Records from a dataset
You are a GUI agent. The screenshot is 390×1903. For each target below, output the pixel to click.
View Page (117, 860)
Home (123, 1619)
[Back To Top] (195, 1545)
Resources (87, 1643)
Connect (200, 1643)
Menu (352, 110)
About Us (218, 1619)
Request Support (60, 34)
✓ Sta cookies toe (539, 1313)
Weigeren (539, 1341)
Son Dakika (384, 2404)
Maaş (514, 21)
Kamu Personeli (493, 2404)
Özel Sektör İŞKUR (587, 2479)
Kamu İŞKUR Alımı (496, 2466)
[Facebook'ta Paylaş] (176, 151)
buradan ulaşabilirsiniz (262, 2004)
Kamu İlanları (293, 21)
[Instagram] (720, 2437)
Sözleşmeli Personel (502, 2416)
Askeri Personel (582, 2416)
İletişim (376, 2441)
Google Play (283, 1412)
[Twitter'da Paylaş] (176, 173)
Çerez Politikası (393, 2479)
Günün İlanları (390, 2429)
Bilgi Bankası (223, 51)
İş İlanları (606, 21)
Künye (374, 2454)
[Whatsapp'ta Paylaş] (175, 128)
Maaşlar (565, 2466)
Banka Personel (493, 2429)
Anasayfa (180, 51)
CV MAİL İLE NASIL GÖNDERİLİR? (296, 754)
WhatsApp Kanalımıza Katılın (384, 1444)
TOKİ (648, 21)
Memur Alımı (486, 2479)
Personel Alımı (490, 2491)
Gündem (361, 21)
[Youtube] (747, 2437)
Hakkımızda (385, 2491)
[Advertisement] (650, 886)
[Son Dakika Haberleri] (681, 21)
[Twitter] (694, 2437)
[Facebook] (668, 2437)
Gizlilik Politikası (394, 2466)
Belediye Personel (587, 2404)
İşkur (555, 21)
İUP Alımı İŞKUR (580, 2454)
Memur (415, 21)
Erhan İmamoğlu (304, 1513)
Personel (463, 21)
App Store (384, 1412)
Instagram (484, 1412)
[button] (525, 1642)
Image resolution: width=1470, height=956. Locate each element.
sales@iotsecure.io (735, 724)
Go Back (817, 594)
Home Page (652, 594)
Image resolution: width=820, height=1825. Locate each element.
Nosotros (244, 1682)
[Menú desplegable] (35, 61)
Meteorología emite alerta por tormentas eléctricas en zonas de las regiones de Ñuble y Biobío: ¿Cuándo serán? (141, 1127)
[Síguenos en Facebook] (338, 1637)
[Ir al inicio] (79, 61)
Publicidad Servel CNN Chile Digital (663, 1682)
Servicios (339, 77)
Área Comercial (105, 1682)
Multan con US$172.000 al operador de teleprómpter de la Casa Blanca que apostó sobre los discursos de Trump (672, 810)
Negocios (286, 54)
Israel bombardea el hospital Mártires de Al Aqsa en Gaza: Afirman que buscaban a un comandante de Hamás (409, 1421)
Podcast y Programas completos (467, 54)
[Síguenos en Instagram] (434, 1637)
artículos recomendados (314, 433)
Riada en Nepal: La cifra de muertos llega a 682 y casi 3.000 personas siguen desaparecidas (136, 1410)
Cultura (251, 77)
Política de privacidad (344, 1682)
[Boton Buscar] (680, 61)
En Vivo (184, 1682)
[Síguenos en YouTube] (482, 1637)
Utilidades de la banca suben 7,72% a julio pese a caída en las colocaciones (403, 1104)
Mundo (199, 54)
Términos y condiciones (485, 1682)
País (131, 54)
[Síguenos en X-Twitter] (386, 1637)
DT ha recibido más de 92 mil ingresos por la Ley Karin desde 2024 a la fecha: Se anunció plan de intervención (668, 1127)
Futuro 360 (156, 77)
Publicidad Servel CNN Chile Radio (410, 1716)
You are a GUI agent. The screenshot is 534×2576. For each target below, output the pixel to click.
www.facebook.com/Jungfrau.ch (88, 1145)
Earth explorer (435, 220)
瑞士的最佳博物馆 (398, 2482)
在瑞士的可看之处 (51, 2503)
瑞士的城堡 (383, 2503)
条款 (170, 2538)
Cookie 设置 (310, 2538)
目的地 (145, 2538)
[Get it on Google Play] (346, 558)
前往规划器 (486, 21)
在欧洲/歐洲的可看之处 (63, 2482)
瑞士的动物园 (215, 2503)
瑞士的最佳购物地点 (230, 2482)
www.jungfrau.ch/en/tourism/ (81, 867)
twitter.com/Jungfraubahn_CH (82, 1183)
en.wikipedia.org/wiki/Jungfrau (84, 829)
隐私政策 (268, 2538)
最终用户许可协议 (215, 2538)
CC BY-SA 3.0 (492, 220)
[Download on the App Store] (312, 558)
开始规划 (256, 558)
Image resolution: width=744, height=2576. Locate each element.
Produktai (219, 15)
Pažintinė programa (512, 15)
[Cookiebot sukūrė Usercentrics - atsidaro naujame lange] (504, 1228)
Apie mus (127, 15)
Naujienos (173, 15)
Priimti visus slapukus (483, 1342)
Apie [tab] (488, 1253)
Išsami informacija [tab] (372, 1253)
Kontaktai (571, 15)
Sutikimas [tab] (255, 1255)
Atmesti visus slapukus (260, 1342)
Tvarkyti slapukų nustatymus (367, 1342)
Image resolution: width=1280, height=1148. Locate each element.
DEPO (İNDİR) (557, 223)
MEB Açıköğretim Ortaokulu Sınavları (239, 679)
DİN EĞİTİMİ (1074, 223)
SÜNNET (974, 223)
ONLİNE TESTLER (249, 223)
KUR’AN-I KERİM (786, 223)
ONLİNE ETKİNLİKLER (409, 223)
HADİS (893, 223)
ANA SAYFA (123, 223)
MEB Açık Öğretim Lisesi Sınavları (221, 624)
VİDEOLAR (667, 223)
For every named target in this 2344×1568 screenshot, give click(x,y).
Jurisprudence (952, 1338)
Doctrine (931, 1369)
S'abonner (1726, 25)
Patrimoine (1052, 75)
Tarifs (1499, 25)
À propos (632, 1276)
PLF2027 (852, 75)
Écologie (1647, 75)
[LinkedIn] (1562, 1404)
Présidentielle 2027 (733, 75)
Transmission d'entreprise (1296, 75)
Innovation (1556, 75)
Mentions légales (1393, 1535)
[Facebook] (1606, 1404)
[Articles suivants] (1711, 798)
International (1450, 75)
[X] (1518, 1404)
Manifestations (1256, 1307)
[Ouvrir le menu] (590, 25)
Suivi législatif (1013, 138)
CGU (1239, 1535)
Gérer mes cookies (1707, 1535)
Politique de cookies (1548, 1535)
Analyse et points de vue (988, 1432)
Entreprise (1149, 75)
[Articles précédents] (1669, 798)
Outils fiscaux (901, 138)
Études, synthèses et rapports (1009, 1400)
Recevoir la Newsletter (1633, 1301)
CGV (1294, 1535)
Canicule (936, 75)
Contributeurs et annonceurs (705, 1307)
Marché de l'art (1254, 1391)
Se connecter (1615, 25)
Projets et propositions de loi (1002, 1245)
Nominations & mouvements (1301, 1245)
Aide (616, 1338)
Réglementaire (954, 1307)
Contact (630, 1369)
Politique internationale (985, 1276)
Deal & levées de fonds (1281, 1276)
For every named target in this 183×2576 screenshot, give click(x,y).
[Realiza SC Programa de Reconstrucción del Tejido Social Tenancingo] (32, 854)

▶ [Task objective] Using the entries shown above, reproduce verbatim the lines from the line bearing "[Cookiebot sukūrė Usercentrics" to the line bearing "VİDEOLAR (667, 223)", inclusive.

▶ [Result below]
[Cookiebot sukūrė Usercentrics - atsidaro naujame lange] (504, 1228)
Apie mus (127, 15)
Naujienos (173, 15)
Priimti visus slapukus (483, 1342)
Apie [tab] (488, 1253)
Išsami informacija [tab] (372, 1253)
Kontaktai (571, 15)
Sutikimas [tab] (255, 1255)
Atmesti visus slapukus (260, 1342)
Tvarkyti slapukų nustatymus (367, 1342)
Image resolution: width=1280, height=1148. Locate each element.
DEPO (İNDİR) (557, 223)
MEB Açıköğretim Ortaokulu Sınavları (239, 679)
DİN EĞİTİMİ (1074, 223)
SÜNNET (974, 223)
ONLİNE TESTLER (249, 223)
KUR’AN-I KERİM (786, 223)
ONLİNE ETKİNLİKLER (409, 223)
HADİS (893, 223)
ANA SAYFA (123, 223)
MEB Açık Öğretim Lisesi Sınavları (221, 624)
VİDEOLAR (667, 223)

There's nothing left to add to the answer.